What to work on: Reproduce the listing below with every instance of "GUI agent" changed to "interface agent", leaving everything else the same.
------------
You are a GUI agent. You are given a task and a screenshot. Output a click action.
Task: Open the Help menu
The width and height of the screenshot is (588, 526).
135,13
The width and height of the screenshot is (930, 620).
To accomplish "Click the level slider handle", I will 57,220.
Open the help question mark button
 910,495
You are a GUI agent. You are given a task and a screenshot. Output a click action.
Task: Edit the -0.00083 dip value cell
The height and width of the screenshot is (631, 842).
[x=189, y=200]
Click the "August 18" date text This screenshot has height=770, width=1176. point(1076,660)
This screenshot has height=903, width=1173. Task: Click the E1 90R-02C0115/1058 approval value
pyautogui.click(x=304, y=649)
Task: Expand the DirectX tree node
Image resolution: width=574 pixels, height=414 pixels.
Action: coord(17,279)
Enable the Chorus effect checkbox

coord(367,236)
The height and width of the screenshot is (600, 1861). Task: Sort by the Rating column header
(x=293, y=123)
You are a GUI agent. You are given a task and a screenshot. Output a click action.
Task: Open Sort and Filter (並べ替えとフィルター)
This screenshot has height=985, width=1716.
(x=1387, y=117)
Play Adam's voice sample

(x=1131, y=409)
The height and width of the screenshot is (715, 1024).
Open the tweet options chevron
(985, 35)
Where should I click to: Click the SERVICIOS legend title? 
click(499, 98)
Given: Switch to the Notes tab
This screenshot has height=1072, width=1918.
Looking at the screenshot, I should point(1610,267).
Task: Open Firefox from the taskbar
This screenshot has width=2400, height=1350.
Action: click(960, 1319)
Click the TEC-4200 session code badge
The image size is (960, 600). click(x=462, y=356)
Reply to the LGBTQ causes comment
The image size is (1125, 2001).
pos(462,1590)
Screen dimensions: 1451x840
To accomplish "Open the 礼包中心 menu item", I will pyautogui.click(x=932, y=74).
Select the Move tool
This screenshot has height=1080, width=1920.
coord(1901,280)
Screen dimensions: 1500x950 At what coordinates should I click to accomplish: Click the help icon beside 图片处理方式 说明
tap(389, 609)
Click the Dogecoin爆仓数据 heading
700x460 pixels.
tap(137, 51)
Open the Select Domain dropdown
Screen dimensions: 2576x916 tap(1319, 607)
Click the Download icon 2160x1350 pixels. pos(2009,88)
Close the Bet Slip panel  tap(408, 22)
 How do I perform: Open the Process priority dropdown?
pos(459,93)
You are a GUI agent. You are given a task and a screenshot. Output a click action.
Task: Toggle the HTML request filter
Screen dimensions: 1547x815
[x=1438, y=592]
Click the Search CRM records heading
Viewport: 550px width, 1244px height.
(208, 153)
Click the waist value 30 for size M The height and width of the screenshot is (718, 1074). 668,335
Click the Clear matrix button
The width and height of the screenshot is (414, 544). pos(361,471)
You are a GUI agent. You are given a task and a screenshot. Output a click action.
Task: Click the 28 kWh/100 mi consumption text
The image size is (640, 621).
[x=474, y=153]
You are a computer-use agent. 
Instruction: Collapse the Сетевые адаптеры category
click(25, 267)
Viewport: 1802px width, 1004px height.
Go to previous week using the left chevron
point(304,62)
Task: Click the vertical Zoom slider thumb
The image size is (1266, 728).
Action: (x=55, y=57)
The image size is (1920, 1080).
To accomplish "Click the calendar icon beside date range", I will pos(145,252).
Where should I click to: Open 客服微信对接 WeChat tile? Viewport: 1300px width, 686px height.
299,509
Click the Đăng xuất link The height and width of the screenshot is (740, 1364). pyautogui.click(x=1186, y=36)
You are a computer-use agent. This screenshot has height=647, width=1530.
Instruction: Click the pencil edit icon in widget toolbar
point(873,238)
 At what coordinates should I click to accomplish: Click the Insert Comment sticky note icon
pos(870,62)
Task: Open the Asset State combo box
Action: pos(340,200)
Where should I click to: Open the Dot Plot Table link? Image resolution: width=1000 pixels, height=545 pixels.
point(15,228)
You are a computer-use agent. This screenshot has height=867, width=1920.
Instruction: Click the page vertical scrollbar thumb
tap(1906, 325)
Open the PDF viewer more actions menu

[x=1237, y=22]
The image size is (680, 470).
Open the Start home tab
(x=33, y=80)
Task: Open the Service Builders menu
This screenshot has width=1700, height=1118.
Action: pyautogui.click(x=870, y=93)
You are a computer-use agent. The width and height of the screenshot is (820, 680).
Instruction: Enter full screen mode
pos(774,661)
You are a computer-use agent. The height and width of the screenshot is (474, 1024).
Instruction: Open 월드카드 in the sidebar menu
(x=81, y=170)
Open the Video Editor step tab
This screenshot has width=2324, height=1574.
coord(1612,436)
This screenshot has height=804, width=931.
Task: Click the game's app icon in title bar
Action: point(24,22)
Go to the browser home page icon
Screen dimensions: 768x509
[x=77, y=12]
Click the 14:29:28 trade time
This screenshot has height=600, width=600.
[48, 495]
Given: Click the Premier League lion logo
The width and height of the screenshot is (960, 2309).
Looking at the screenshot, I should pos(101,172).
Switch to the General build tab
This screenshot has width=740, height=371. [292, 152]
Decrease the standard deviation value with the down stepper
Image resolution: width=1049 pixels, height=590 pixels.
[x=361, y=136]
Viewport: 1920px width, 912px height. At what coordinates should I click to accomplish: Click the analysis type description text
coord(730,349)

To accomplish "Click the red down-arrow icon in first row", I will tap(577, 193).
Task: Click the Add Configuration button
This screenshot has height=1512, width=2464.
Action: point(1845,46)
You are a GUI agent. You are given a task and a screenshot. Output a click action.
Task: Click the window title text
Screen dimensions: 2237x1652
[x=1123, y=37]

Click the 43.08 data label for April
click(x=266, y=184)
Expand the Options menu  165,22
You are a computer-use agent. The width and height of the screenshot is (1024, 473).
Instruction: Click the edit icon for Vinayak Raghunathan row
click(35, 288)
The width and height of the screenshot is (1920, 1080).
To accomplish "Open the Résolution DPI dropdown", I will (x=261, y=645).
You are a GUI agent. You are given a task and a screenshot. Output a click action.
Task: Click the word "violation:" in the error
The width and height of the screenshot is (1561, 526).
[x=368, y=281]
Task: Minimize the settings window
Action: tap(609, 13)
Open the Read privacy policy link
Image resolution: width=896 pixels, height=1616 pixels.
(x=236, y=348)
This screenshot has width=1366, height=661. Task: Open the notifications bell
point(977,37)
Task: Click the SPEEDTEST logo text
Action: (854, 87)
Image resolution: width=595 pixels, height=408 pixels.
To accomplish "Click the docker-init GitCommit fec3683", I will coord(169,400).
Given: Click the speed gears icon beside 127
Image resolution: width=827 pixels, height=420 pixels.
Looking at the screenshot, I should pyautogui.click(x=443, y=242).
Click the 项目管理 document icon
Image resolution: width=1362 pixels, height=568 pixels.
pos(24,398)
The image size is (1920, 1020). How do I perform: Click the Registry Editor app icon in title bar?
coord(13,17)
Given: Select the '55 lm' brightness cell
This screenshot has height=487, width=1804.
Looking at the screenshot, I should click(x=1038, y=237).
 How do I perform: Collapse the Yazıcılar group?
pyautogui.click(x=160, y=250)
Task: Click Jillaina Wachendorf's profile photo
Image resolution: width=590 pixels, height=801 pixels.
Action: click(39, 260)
------------
Exercise output:
You are a interface agent. You are given a task and a screenshot. Output a click action.
Task: Open the Help menu
The width and height of the screenshot is (588, 526).
135,13
The width and height of the screenshot is (930, 620).
To accomplish "Click the level slider handle", I will 57,220.
Open the help question mark button
 910,495
You are a interface agent. You are given a task and a screenshot. Output a click action.
Task: Edit the -0.00083 dip value cell
The height and width of the screenshot is (631, 842).
[x=189, y=200]
Click the "August 18" date text This screenshot has height=770, width=1176. point(1076,660)
This screenshot has height=903, width=1173. Task: Click the E1 90R-02C0115/1058 approval value
pyautogui.click(x=304, y=649)
Task: Expand the DirectX tree node
Image resolution: width=574 pixels, height=414 pixels.
Action: coord(17,279)
Enable the Chorus effect checkbox

coord(367,236)
The height and width of the screenshot is (600, 1861). Task: Sort by the Rating column header
(x=293, y=123)
You are a interface agent. You are given a task and a screenshot. Output a click action.
Task: Open Sort and Filter (並べ替えとフィルター)
This screenshot has height=985, width=1716.
(x=1387, y=117)
Play Adam's voice sample

(x=1131, y=409)
The height and width of the screenshot is (715, 1024).
Open the tweet options chevron
(985, 35)
Where should I click to: Click the SERVICIOS legend title? 
click(499, 98)
Given: Switch to the Notes tab
This screenshot has height=1072, width=1918.
Looking at the screenshot, I should point(1610,267).
Task: Open Firefox from the taskbar
This screenshot has width=2400, height=1350.
Action: click(960, 1319)
Click the TEC-4200 session code badge
The image size is (960, 600). click(x=462, y=356)
Reply to the LGBTQ causes comment
The image size is (1125, 2001).
pos(462,1590)
Screen dimensions: 1451x840
To accomplish "Open the 礼包中心 menu item", I will pyautogui.click(x=932, y=74).
Select the Move tool
This screenshot has height=1080, width=1920.
coord(1901,280)
Screen dimensions: 1500x950 At what coordinates should I click to accomplish: Click the help icon beside 图片处理方式 说明
tap(389, 609)
Click the Dogecoin爆仓数据 heading
700x460 pixels.
tap(137, 51)
Open the Select Domain dropdown
Screen dimensions: 2576x916 tap(1319, 607)
Click the Download icon 2160x1350 pixels. pos(2009,88)
Close the Bet Slip panel  tap(408, 22)
 How do I perform: Open the Process priority dropdown?
pos(459,93)
You are a interface agent. You are given a task and a screenshot. Output a click action.
Task: Toggle the HTML request filter
Screen dimensions: 1547x815
[x=1438, y=592]
Click the Search CRM records heading
Viewport: 550px width, 1244px height.
(208, 153)
Click the waist value 30 for size M The height and width of the screenshot is (718, 1074). 668,335
Click the Clear matrix button
The width and height of the screenshot is (414, 544). pos(361,471)
You are a interface agent. You are given a task and a screenshot. Output a click action.
Task: Click the 28 kWh/100 mi consumption text
The image size is (640, 621).
[x=474, y=153]
You are a computer-use agent. 
Instruction: Collapse the Сетевые адаптеры category
click(25, 267)
Viewport: 1802px width, 1004px height.
Go to previous week using the left chevron
point(304,62)
Task: Click the vertical Zoom slider thumb
The image size is (1266, 728).
Action: (x=55, y=57)
The image size is (1920, 1080).
To accomplish "Click the calendar icon beside date range", I will pos(145,252).
Where should I click to: Open 客服微信对接 WeChat tile? Viewport: 1300px width, 686px height.
299,509
Click the Đăng xuất link The height and width of the screenshot is (740, 1364). pyautogui.click(x=1186, y=36)
You are a computer-use agent. This screenshot has height=647, width=1530.
Instruction: Click the pencil edit icon in widget toolbar
point(873,238)
 At what coordinates should I click to accomplish: Click the Insert Comment sticky note icon
pos(870,62)
Task: Open the Asset State combo box
Action: pos(340,200)
Where should I click to: Open the Dot Plot Table link? Image resolution: width=1000 pixels, height=545 pixels.
point(15,228)
You are a computer-use agent. This screenshot has height=867, width=1920.
Instruction: Click the page vertical scrollbar thumb
tap(1906, 325)
Open the PDF viewer more actions menu

[x=1237, y=22]
The image size is (680, 470).
Open the Start home tab
(x=33, y=80)
Task: Open the Service Builders menu
This screenshot has width=1700, height=1118.
Action: pyautogui.click(x=870, y=93)
You are a computer-use agent. The width and height of the screenshot is (820, 680).
Instruction: Enter full screen mode
pos(774,661)
You are a computer-use agent. The height and width of the screenshot is (474, 1024).
Instruction: Open 월드카드 in the sidebar menu
(x=81, y=170)
Open the Video Editor step tab
This screenshot has width=2324, height=1574.
coord(1612,436)
This screenshot has height=804, width=931.
Task: Click the game's app icon in title bar
Action: point(24,22)
Go to the browser home page icon
Screen dimensions: 768x509
[x=77, y=12]
Click the 14:29:28 trade time
This screenshot has height=600, width=600.
[48, 495]
Given: Click the Premier League lion logo
The width and height of the screenshot is (960, 2309).
Looking at the screenshot, I should pos(101,172).
Switch to the General build tab
This screenshot has width=740, height=371. [292, 152]
Decrease the standard deviation value with the down stepper
Image resolution: width=1049 pixels, height=590 pixels.
[x=361, y=136]
Viewport: 1920px width, 912px height. At what coordinates should I click to accomplish: Click the analysis type description text
coord(730,349)

To accomplish "Click the red down-arrow icon in first row", I will tap(577, 193).
Task: Click the Add Configuration button
This screenshot has height=1512, width=2464.
Action: point(1845,46)
You are a interface agent. You are given a task and a screenshot. Output a click action.
Task: Click the window title text
Screen dimensions: 2237x1652
[x=1123, y=37]

Click the 43.08 data label for April
click(x=266, y=184)
Expand the Options menu  165,22
You are a computer-use agent. The width and height of the screenshot is (1024, 473).
Instruction: Click the edit icon for Vinayak Raghunathan row
click(35, 288)
The width and height of the screenshot is (1920, 1080).
To accomplish "Open the Résolution DPI dropdown", I will (x=261, y=645).
You are a interface agent. You are given a task and a screenshot. Output a click action.
Task: Click the word "violation:" in the error
The width and height of the screenshot is (1561, 526).
[x=368, y=281]
Task: Minimize the settings window
Action: tap(609, 13)
Open the Read privacy policy link
Image resolution: width=896 pixels, height=1616 pixels.
(x=236, y=348)
This screenshot has width=1366, height=661. Task: Open the notifications bell
point(977,37)
Task: Click the SPEEDTEST logo text
Action: (854, 87)
Image resolution: width=595 pixels, height=408 pixels.
To accomplish "Click the docker-init GitCommit fec3683", I will coord(169,400).
Given: Click the speed gears icon beside 127
Image resolution: width=827 pixels, height=420 pixels.
Looking at the screenshot, I should pyautogui.click(x=443, y=242).
Click the 项目管理 document icon
Image resolution: width=1362 pixels, height=568 pixels.
pos(24,398)
The image size is (1920, 1020). How do I perform: Click the Registry Editor app icon in title bar?
coord(13,17)
Given: Select the '55 lm' brightness cell
This screenshot has height=487, width=1804.
Looking at the screenshot, I should click(x=1038, y=237).
 How do I perform: Collapse the Yazıcılar group?
pyautogui.click(x=160, y=250)
Task: Click Jillaina Wachendorf's profile photo
Image resolution: width=590 pixels, height=801 pixels.
Action: click(39, 260)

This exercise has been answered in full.